STOCKS TO BUY: TheStreet Quant Ratings has identified a handful of stocks that can potentially TRIPLE in the next 12 months. Learn more.

Exterran Partners L.P

Dividend Yield: 7.30%

Exterran Partners L.P (NASDAQ: EXLP) shares currently have a dividend yield of 7.30%.

Exterran Partners, L.P., together with its subsidiaries, provides natural gas contract operations services to customers in the United States. The company has a P/E ratio of 22.02.

The average volume for Exterran Partners L.P has been 110,000 shares per day over the past 30 days. Exterran Partners L.P has a market cap of $1.4 billion and is part of the energy industry. Shares are down 4.9% year-to-date as of the close of trading on Wednesday.

TheStreet Ratings rates Exterran Partners L.P as a buy. The company's strengths can be seen in multiple areas, such as its robust revenue growth, good cash flow from operations, expanding profit margins, solid stock price performance and notable return on equity. We feel these strengths outweigh the fact that the company has had sub par growth in net income.

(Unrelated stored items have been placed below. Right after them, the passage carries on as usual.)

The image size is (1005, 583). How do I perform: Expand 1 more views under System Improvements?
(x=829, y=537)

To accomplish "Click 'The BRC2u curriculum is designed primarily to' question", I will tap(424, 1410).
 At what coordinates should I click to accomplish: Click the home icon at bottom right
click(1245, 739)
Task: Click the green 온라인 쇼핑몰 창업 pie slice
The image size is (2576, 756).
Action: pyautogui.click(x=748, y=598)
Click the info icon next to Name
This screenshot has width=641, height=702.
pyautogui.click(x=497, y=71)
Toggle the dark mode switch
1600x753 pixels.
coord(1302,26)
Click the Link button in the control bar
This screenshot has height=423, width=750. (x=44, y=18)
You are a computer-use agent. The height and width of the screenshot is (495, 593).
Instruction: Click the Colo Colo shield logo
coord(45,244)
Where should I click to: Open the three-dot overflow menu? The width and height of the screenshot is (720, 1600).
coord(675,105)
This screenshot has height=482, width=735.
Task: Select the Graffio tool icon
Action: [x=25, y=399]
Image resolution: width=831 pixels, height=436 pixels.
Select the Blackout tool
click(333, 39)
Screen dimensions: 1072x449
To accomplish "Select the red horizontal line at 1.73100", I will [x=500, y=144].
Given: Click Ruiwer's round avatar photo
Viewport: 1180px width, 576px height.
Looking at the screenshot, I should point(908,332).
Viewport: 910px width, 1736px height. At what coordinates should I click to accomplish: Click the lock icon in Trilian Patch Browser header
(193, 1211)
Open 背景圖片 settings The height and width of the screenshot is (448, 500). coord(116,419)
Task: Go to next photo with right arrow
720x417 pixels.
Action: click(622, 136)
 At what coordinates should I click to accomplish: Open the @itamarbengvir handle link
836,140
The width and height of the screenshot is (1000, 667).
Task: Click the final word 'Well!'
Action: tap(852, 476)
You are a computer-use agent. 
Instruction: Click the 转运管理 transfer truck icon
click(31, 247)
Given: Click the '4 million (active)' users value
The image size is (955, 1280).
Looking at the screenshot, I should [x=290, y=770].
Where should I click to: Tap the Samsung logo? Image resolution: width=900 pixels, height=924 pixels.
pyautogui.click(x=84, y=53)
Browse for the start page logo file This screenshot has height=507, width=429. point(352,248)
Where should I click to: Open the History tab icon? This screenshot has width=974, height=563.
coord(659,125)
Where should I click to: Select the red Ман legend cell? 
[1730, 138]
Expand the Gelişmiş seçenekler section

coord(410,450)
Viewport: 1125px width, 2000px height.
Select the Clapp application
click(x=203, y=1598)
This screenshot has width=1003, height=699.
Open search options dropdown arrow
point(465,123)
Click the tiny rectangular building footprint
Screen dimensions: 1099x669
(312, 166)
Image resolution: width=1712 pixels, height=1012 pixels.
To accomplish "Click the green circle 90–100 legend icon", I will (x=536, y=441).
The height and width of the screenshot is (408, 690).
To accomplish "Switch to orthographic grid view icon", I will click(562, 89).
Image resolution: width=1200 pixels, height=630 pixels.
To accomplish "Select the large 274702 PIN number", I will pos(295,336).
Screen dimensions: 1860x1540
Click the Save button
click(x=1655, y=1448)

Highlights from the ratings report include:
  • EXLP's revenue growth has slightly outpaced the industry average of 9.1%. Since the same quarter one year prior, revenues rose by 16.6%. This growth in revenue does not appear to have trickled down to the company's bottom line, displayed by a decline in earnings per share.
  • Net operating cash flow has increased to $49.07 million or 47.38% when compared to the same quarter last year. The firm also exceeded the industry average cash flow growth rate of 30.62%.
  • 40.91% is the gross profit margin for EXTERRAN PARTNERS LP which we consider to be strong. It has increased from the same quarter the previous year. Regardless of the strong results of the gross profit margin, the net profit margin of 8.66% trails the industry average.
  • EXTERRAN PARTNERS LP's earnings per share declined by 23.8% in the most recent quarter compared to the same quarter a year ago. This company has reported somewhat volatile earnings recently. But, we feel it is poised for EPS growth in the coming year. During the past fiscal year, EXTERRAN PARTNERS LP increased its bottom line by earning $0.14 versus $0.07 in the prior year. This year, the market expects an improvement in earnings ($1.28 versus $0.14).
  • EXLP's share price has surged by 29.68% over the past year, reflecting the market's general trend, despite their weak earnings growth during the last quarter. Looking ahead, the stock's sharp rise over the last year has already helped drive it to a level which is relatively expensive compared to the rest of its industry. We feel, however, that other strengths this company displays justify these higher price levels.